A difficult trip abroad reminded me that architecture can heal, says Christine Murray
I spent most of last week in an Italian hospice, at the bedside of a dear friend and cousin who is terminally ill and will die sometime in the next few weeks.
Life becomes simple in the face of death, boiled down to the immediate things that really matter. My cousin’s existence is now a routine of meals he no longer enjoys, pain medication, visitors and naps, waiting for the inevitable.
In that room, even with a 24-hour news channel playing softly in the background, it was difficult to concentrate on the budget, planning changes or any other issues of the day. It is amazing how the so-called ‘big issues’ fade away when time is finite.
Impossible to ignore in that compact room, however, was the architecture. Fortuitously in this case, as the quality of the room gave the proceedings a sense of decency and dignity. Unlike some UK hospitals, which pay lip service to domesticity, the hospice room was literally domestic, both in scale and aesthetic. It had large, openable timber windows, a balcony and an unusually large en-suite bathroom with a shower – more generous than many a volume-built micro-flat.
Not a single fitting felt institutional, from the coat hooks behind the door to the comfy chair by the window. How grateful I was for the hand of the architect that designed that room. I felt, as former nurse Laura Lee has said of the Maggie’s Centres she commissions, that these design decisions were making us, patient included, feel better.
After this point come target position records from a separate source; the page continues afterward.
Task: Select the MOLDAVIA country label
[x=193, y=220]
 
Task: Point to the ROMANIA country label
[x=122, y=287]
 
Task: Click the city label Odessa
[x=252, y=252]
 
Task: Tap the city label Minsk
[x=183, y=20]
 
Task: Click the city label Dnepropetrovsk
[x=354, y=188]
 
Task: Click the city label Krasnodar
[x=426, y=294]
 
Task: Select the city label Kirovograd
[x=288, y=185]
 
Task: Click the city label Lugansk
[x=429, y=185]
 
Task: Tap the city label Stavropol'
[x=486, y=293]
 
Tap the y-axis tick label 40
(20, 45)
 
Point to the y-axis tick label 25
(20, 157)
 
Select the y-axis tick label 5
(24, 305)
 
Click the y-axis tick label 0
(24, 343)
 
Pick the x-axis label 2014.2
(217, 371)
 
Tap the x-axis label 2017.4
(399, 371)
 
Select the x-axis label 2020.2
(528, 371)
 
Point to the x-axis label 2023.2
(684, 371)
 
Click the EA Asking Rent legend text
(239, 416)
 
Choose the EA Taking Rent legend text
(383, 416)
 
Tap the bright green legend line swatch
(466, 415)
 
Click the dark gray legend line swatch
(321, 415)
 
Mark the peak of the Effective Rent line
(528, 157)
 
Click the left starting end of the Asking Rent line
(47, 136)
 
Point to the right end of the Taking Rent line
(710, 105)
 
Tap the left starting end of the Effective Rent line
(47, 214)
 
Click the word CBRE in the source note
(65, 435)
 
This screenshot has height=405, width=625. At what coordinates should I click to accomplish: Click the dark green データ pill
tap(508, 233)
Maggie’s Centres aren’t hospices, but at their heart is a kitchen with a well-used kettle and a bathroom that offers privacy for crying – it’s this home-like atmosphere that makes the centres feel humane.
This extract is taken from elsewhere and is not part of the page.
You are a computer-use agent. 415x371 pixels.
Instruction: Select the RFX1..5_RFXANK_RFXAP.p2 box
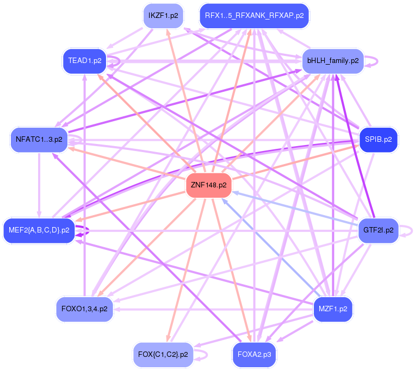(254, 16)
Back in the office, part of me was still in that room as I read the transcript of the AJ’s conversation with communities and local government minister Greg Clark. This is the first time in recent weeks that we’ve heard a Conservative say something good about architects. Clark, who is responsible for the Localism Bill, makes some grand assertions in the interview, saying architects are crucial to realising the ‘fundamental aspirations of our country’.
Sadly, Clark also defends education secretary Michael Gove and his comments on BSF, claiming the schools were ‘humongously expensive’ and did not always represent value for money. But he also names architects as ‘crucial’ to the success of the Localism policy’s implementation, and architecture as one of Britain’s most respected export industries.
These positive statements are welcome for certain, although I can’t help but feel they lack a certain specificity – I did not get the impression, for example, that Clark understands what architecture can do at a basic level – the value for money that I found so clearly and simply expressed in that hospice room. As a family, we felt cared for by the architecture, and it allowed us to think that if you had to go, it wasn’t such a bad place to be. When the time comes, we should all be so lucky.